Somewhere between scary false terms such as “death panel,” voiced by opponents of the Obama administration’s health care reform (the Affordable Care Act, or ACA), and the truly scary increase in the cost of health care lies a reasoned, enlightened conversation about what is appropriate care, and what it costs.
Often, the last people to endeavor to defuse the rhetoric and reality of medical care in America are the people who provide it. After all, consumers and insurers want and expect doctors and other caregivers to be, first and foremost, scientist-artists who can diagnose individual problems and treat them. We don’t expect them to be actuarial types, who perform cost-benefit analyses, and make treatment decisions based on numbers.
Kinda. But not because we want to. We have to, because everyone is affected when people needing health care go without, when subsidizers pay too much and when the corruption in publicly funded programs gobbles up taxpayer resources.
So the American College of Physicians recently took the no-win bull by the horns and weighed in on whether doctors should consider cost when making decisions on how to treat patients. In its latest edition of ethical guidelines, published in the Annals of Internal Medicine, the ACP said, yes they should.
As recounted in a story on National Public Radio, topics that once were deemed unseemly for a caregiver to consider are an important part of health-care reform. Topics such as:
* Is a breast cancer drug worth its $100,000 cost if it adds only a few months to a woman’s life?
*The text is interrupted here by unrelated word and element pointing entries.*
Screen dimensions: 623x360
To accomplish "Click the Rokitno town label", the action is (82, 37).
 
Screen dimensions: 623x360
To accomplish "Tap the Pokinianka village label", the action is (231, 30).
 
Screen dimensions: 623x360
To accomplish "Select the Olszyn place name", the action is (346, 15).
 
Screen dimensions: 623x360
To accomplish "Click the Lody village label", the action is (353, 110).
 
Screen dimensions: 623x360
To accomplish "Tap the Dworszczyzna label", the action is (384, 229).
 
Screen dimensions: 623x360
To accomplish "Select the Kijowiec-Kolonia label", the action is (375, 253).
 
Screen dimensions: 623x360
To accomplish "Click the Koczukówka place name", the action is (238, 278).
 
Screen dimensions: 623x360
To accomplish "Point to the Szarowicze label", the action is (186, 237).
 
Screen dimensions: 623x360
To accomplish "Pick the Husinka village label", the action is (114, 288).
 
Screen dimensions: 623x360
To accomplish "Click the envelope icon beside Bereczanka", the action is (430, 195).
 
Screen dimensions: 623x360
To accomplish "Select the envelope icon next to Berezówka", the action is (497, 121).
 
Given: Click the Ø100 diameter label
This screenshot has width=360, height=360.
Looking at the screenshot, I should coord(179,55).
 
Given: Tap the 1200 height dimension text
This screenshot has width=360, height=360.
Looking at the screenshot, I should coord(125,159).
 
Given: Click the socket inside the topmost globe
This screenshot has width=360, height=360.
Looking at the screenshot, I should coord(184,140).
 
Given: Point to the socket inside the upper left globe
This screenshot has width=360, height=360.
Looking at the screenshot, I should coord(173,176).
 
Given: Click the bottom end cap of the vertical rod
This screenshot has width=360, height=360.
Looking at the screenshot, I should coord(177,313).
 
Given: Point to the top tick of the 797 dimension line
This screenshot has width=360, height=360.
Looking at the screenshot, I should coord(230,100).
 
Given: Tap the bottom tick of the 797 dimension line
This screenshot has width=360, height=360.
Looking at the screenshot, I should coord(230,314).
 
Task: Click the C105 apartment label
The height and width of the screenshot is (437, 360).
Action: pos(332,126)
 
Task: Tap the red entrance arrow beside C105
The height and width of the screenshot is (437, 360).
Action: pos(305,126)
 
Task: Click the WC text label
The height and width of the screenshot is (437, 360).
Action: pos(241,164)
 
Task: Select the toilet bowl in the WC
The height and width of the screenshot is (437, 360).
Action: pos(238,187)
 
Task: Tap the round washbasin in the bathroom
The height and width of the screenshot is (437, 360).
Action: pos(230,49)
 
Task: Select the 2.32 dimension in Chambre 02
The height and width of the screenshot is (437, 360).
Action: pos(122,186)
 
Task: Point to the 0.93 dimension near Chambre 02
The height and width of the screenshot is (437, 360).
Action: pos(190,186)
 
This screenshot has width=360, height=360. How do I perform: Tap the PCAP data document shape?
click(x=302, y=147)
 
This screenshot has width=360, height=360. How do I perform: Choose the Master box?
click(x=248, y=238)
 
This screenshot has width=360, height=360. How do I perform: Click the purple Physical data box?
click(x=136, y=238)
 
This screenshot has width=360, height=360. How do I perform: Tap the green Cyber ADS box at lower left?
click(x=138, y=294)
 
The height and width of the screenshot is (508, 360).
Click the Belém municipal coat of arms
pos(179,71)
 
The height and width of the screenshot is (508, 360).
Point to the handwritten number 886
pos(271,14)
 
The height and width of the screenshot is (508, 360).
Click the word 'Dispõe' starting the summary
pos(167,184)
* Should certain tests, such as those for prostate cancer and mammograms, be routine for everyone if they’ve been shown to cause more suffering for a lot of people than the woe they’re trying to prevent?
These thorny issues are hardly news, and we’ve written about them many times-here and here, for example. But when a major medical group not only chews them over but also codifies them in its ethical guidelines, that’s a provocative act. That means that the discussion no longer is a polarized screed between clearly defined camps. It means these issues transcend political expedience and must become public health policy.
The ACP represents 132,000 internists. Their president, Virginia Hood, told NPR, “The cost of health care in the United States is twice that of every other industrialized country. We’re not providing care to as many people as they do in other places and we don’t even have as good outcomes.”
One way to promote better outcomes, she said, is for doctors to think harder about the tests they order and the treatments they prescribe. “Every time you prescribe something for a patient or subject them to some kind of investigation,” Hood said, “there’s a risk of harm, so the concept of doing less is actually a really good concept.”
One bioethicist told NPR that as soon as “cost” becomes a part of “care,” the notion of rationing enters the picture. And no one’s comfortable with that. Which makes some people wonder how many individual doctors will follow the ethics manual’s guidance-they already make the tough decisions that become only more difficult when patients demand an extra test or drug, patients who might be desperate for something, anything, that will restore their health or save their lives.
In that circumstance, yes, it is difficult to concentrate on an individual patient’s needs and simultaneously consider the well-being of the community at large. It’s difficult to remember that the whole is greater than the sum of its parts.
Which makes the ACP’s new guidelines so remarkable.